Prompt
Return each line of the listing exactly as written.

↓↓↓

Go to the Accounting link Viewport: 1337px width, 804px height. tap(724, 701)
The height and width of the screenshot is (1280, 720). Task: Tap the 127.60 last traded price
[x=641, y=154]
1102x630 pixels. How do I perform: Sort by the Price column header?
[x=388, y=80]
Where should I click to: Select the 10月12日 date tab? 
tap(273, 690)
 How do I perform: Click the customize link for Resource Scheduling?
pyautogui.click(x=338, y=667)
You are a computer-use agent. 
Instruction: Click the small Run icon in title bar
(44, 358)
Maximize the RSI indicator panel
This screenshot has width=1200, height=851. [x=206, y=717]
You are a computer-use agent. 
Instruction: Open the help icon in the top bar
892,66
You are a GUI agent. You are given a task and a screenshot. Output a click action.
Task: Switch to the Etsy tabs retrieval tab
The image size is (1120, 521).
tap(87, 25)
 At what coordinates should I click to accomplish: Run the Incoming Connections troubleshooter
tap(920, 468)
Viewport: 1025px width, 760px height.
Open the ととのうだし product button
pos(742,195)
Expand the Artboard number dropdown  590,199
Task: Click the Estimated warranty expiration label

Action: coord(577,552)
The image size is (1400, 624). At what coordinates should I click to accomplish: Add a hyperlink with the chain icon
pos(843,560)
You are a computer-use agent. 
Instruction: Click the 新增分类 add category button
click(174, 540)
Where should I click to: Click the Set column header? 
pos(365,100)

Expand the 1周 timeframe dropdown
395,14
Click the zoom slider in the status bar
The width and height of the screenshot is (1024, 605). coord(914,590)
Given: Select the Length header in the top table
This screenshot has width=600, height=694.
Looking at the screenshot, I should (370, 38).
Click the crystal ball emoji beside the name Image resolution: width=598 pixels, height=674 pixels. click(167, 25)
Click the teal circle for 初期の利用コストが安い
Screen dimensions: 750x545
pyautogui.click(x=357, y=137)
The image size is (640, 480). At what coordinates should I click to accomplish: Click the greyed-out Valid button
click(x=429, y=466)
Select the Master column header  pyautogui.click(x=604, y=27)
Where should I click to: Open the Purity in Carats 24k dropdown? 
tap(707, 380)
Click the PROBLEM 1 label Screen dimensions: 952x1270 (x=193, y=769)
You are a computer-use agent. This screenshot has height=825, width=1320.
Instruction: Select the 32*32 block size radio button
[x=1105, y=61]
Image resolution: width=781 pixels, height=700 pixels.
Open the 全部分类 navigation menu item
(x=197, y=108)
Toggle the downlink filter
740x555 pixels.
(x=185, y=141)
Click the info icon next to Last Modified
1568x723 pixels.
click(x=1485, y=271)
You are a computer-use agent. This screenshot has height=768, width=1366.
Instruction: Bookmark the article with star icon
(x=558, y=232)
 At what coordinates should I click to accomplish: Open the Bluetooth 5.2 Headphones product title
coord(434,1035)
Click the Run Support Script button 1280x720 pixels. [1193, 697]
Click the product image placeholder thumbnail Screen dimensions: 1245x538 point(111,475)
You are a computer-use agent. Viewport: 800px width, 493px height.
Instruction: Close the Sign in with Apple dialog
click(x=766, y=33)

↑↑↑

Written response
Go to the Accounting link Viewport: 1337px width, 804px height. tap(724, 701)
The height and width of the screenshot is (1280, 720). Task: Tap the 127.60 last traded price
[x=641, y=154]
1102x630 pixels. How do I perform: Sort by the Price column header?
[x=388, y=80]
Where should I click to: Select the 10月12日 date tab? 
tap(273, 690)
 How do I perform: Click the customize link for Resource Scheduling?
pyautogui.click(x=338, y=667)
You are a computer-use agent. 
Instruction: Click the small Run icon in title bar
(44, 358)
Maximize the RSI indicator panel
This screenshot has width=1200, height=851. [x=206, y=717]
You are a computer-use agent. 
Instruction: Open the help icon in the top bar
892,66
You are a GUI agent. You are given a task and a screenshot. Output a click action.
Task: Switch to the Etsy tabs retrieval tab
The image size is (1120, 521).
tap(87, 25)
 At what coordinates should I click to accomplish: Run the Incoming Connections troubleshooter
tap(920, 468)
Viewport: 1025px width, 760px height.
Open the ととのうだし product button
pos(742,195)
Expand the Artboard number dropdown  590,199
Task: Click the Estimated warranty expiration label

Action: coord(577,552)
The image size is (1400, 624). At what coordinates should I click to accomplish: Add a hyperlink with the chain icon
pos(843,560)
You are a computer-use agent. 
Instruction: Click the 新增分类 add category button
click(174, 540)
Where should I click to: Click the Set column header? 
pos(365,100)

Expand the 1周 timeframe dropdown
395,14
Click the zoom slider in the status bar
The width and height of the screenshot is (1024, 605). coord(914,590)
Given: Select the Length header in the top table
This screenshot has width=600, height=694.
Looking at the screenshot, I should (370, 38).
Click the crystal ball emoji beside the name Image resolution: width=598 pixels, height=674 pixels. click(167, 25)
Click the teal circle for 初期の利用コストが安い
Screen dimensions: 750x545
pyautogui.click(x=357, y=137)
The image size is (640, 480). At what coordinates should I click to accomplish: Click the greyed-out Valid button
click(x=429, y=466)
Select the Master column header  pyautogui.click(x=604, y=27)
Where should I click to: Open the Purity in Carats 24k dropdown? 
tap(707, 380)
Click the PROBLEM 1 label Screen dimensions: 952x1270 (x=193, y=769)
You are a computer-use agent. This screenshot has height=825, width=1320.
Instruction: Select the 32*32 block size radio button
[x=1105, y=61]
Image resolution: width=781 pixels, height=700 pixels.
Open the 全部分类 navigation menu item
(x=197, y=108)
Toggle the downlink filter
740x555 pixels.
(x=185, y=141)
Click the info icon next to Last Modified
1568x723 pixels.
click(x=1485, y=271)
You are a computer-use agent. This screenshot has height=768, width=1366.
Instruction: Bookmark the article with star icon
(x=558, y=232)
 At what coordinates should I click to accomplish: Open the Bluetooth 5.2 Headphones product title
coord(434,1035)
Click the Run Support Script button 1280x720 pixels. [1193, 697]
Click the product image placeholder thumbnail Screen dimensions: 1245x538 point(111,475)
You are a computer-use agent. Viewport: 800px width, 493px height.
Instruction: Close the Sign in with Apple dialog
click(x=766, y=33)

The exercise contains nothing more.